On Oct. 1, 2005, the university also hosted a star-studded telethon to raise money for Gulf Coast recovery efforts. “Mississippi Rising,” a three-hour program broadcast live on MSNBC from Tad Smith Coliseum, was organized by Ole Miss alumnus and former Hollywood agent Sam Haskell. The event, which featured more than three dozen celebrities, raised more than $15 million for the Mississippi Hurricane Recovery Fund.

Stefan Schulenberg, a UM associate professor of psychology, and a multidisciplinary team of researchers have conducted research on the long-term psychological impact of the storm, in one study examining the relationship between self-efficacy and symptoms of post-traumatic stress.

Schulenberg was also involved in the mental health response to Katrina. Following the storm, evacuees began to head north, many coming to Oxford, where an American Red Cross Resource Center was established at the university’s Jackson Avenue Center. Evacuees were provided with a variety of aid, including food, water and mental health assistance.

While the primary focus was on helping survivors of the storm, these efforts also gave UM graduate students a way to train in clinical disaster psychology in a real-life, critical scenario.

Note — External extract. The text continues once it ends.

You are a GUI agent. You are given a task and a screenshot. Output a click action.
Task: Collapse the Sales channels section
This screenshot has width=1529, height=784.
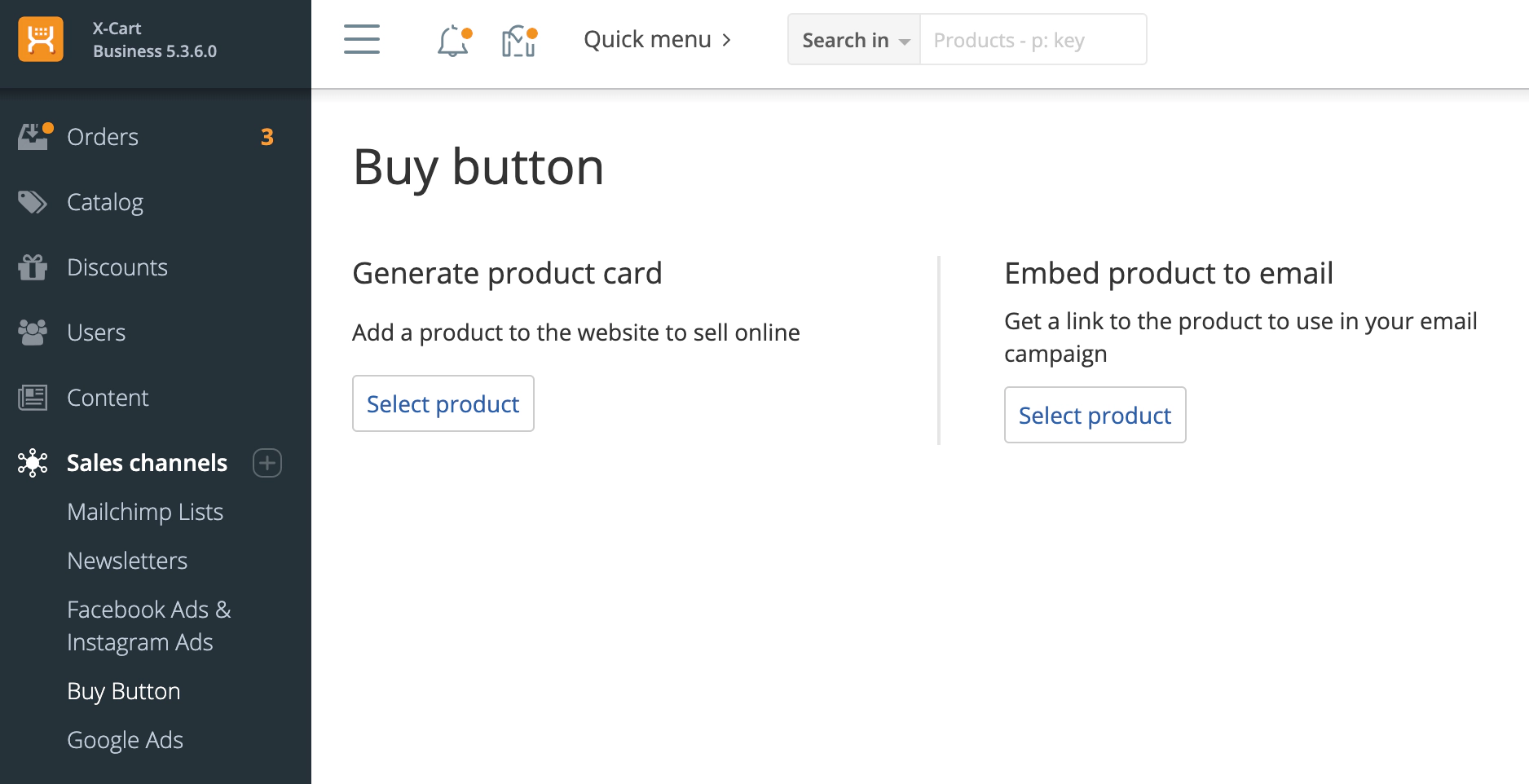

These research and service experiences laid the groundwork for Schulenberg and his team to study the psychological impact of the Deepwater Horizon oil spill among Gulf Coast communities. Both Hurricane Katrina and the oil spill were integral to the development of the university’s Clinical-Disaster Research Center in 2012. Schulenberg serves as director of the center, which is dedicated to research, training and service work in the area of disaster mental health.

“Through the center, we hope to train our graduate students in clinical psychology how best to assist mental health efforts during a time of disaster,” Schulenberg said. “Disaster preparedness, mitigation and response should be key focal areas for the state of Mississippi in preparation for the next disaster.”